Bolivian President Evo Morales has opened an "anti-imperialist" army academy in response to a former US program training Latin American military regimes. The school may train soldiers from other Latin American states.

https://p.dw.com/p/1JjzA
'Anti-imperialist' military academy
Image: picture alliance/dpa

President Evo Morales told the inaugural class of 100 cadets that their mission would be "to defend the people, not the empire."

"We want to build anti-colonial and anti-capitalist thinking with this school that binds the armed forces to social movements and counteracts the influence of the School of the Americas that always saw the indigenous as internal enemies," Morales told a crowd that included the defence ministers of Venezuela and Nicaragua.

The head of the country's armed forces, General Gonzalo Duran, added that the new school would teach about "de-colonization, gender equality, intercultural understanding and social inclusion."

Evo Morales
Bolivian President Evo Morales modeled the idea of the school after a suggestion by late Venezuelan President Hugo ChavezImage: picture-alliance/dpa/Bolivian Information Agency

The program will be made mandatory for soldiers who are seeking to be promoted to captain.

With a population of 10 million people, Bolivia today has an army of some 46,000 troops in is military.

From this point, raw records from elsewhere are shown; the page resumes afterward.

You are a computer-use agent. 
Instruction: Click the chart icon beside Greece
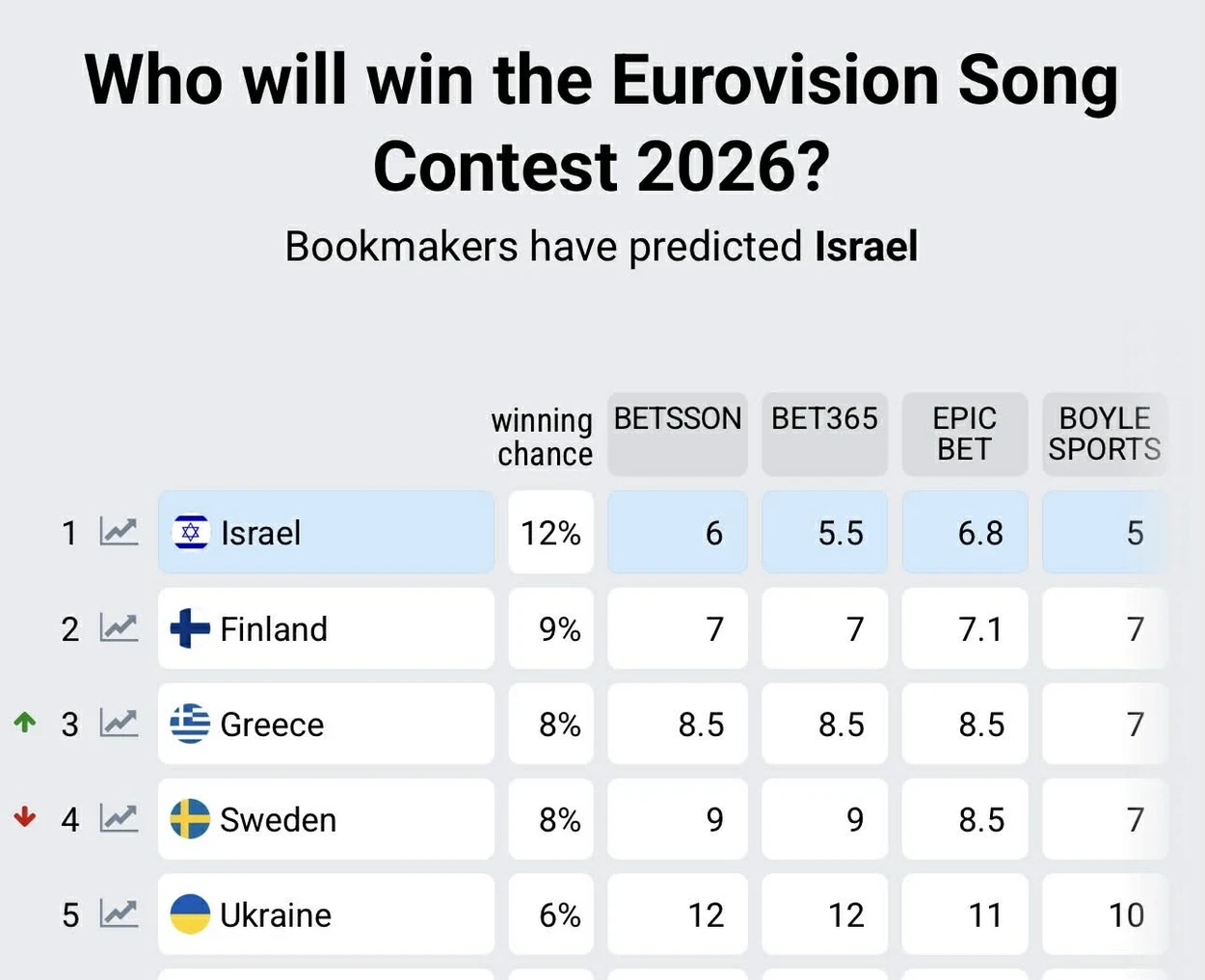click(x=118, y=724)
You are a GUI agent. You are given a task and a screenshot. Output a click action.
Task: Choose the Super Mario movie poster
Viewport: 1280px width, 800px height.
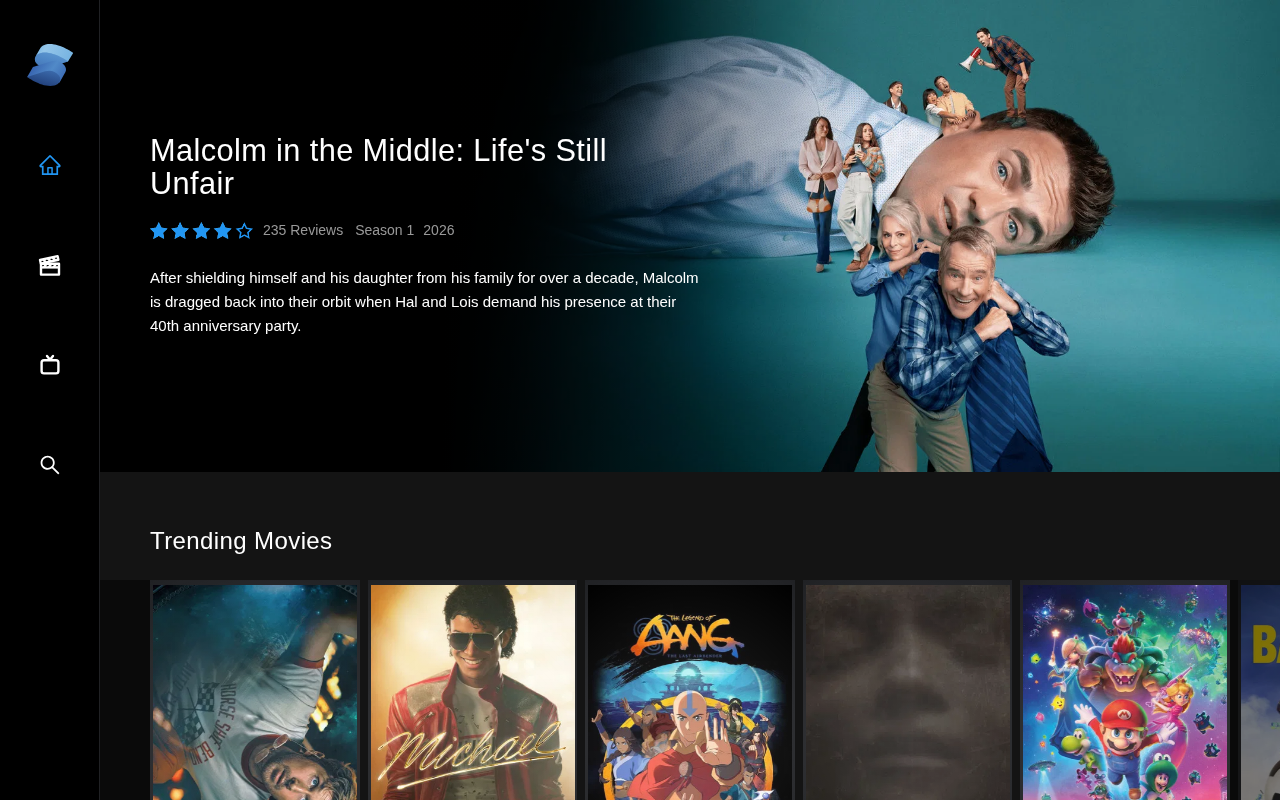[x=1125, y=692]
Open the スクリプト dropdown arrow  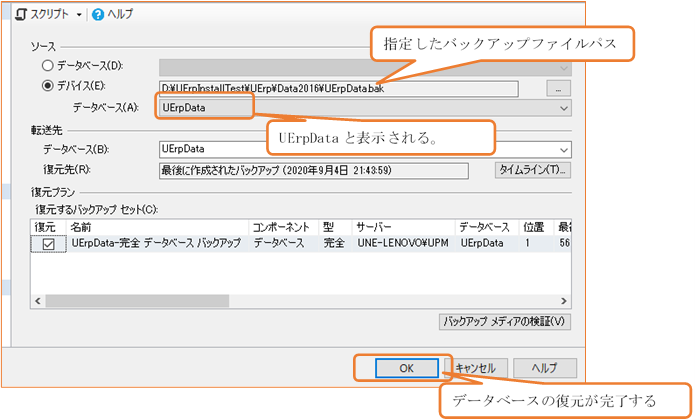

Shaky relationship with the US

Located in the town of Warnes outside the eastern city of Santa Cruz, the academy had previously served as a training ground for UN peacekeeping missions. The re-inaugurated school carries the name of General Juan Jose Torres, a leftist who was Bolivia's de facto president in 1970. Torres infamously expelled the US government's Peace Corps for allegedly sterilizing indigenous women.

Even today, Bolivia's relationship with the Unites States remains rocky. President Morales expelled the US ambassador from the country in 2008, with little sign of rapprochement.

Long history of American military influence

The idea of an "anti-imperialist" military academy was initially proposed by late Venezuelan president Hugo Chavez, who thought such a school was necessary to counter the influence of the School of the Americas in the region, which was launched in 1946.

Bolivia's Cold War-era military regimes received money and training from the United States, which was hoping to prevent the emergence of militant leftist movements in the region.

In addition to providing anti-communist counterinsurgency training to Latin American officers, the US school also trained military and political leaders from some of the region's most brutal military regimes.

Bolivia returned to democracy in 1982, following a series of coups.